I think the hardest part about being married is learning to accept your spouse for all their faults and to love them anyway. I mean when you really think about it - what is the alternative? Divorce is not an option for me. Been there - done that…and I will not fail twice. Plus, being married to a difficult man is not really grounds for divorce in God’s eyes - you know? After all, He created my sometimes difficult to live with hubby….
My husband is very self-centered. It is almost like he thinks it is his world and we are all just visiting. This bothers me sometimes…and the reason I say sometimes is that he has always been this way. I knew that going in…just like I knew going in that he was essentially married to the Corps….but there are times when it wears thin. Like right now.

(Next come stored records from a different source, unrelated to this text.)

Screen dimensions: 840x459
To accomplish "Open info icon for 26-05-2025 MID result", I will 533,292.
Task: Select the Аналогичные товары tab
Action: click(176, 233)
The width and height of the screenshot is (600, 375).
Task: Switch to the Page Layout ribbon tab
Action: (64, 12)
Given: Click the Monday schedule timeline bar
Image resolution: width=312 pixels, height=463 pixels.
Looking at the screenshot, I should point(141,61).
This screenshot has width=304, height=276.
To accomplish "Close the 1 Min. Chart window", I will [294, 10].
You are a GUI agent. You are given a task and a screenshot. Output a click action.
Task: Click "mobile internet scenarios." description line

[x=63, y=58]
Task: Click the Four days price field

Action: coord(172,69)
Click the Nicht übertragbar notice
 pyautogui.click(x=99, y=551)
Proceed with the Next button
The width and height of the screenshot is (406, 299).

This time around while working so hard to lose this weight I have told basically no one. Because we just moved to Washington State no one here really knows me. Usually when I am trying to lose weight - I call my mom , my sister, my hubby and my best friend every time I lose a lb. This time I wanted to make sure that I did this for me. So I have told no one - except you guys…LOL
So this whole time my hubby hasnt said a word…yesterday I tell him that I met my goal for the weight that I wanted to lose before the Marine Corps Birthday Ball and the ball is still a week and a half away. He glossed right over it…like I didnt even say it. Changed the subject to what he has to do for his PFT in December. In times past he has said that he doesnt say encouraging things because he is afraid that I won’t want to keep going.
Here is the thing - part of my doesn’t care - this change in my lifestyle has NOTHING to do with him - that is the difference this time - it has EVERYTHING to do with me.
But part of me is pissed. I mean really - does he have that much of an ego that he really thinks that my whole existence hinges on his approval or praise?
So he has no idea how much weight I have lost - I hit the 23 lb mark this morning…and that is a good deal of weight. I see a huge difference so I know he does to0. Sometimes I wonder if he is threatened by the weight loss - particularly this time because I think he UNDERSTANDS that this has nothing to do with him. I know that he has noticed that when we go out to eat that I am only ordering healthy stuff and that I am not eating like I used to. I did notice that the last couple of times he has also changed a little in the eating department. Still ordering like he always does - but he is not eating as much. He also has some weight that he could stand to lose. And when he has been home - I have been getting in my workouts like planned. He has had to wait for me to finish my workout before we go run errands…so he know that doing what I need to do for me has become a priority and putting his needs before mine has come to a halt.
I dont know…I am just venting here because I know that if I tried to talk to him about it he wouldnt get it. He would say something like - “yeah that is great but what do you want me to do jump off the roof?”.
Plus I don’t want to talk about it with him because he needs to keep understanding this has nothing to do with him…and I don’t want him to start thinking that he has the power to influence my weight loss one way or another…because up until this time - he always has had that power. He loves to eat and so eat we did. No matter how determined I was to lose weight if he was home I always gave in to the food - it was easy to do…but not this time.
So - I am going to just “keep on keepin on” and when people we know start commenting then he will just have to acknowlege it then…until then -I am going to keep on loving him despite his tendancy to be a jerk and his inability to be encouraging in this matter - for whatever reason. Cause he is my husband and that is what I signed up for…in good times and bad right?
Ok buddies - I know this isnt my usual upbeat and cheery blog - but I had to get it out so I would stop stewing…LOL
I hope you all know how greatful I am for you guys!!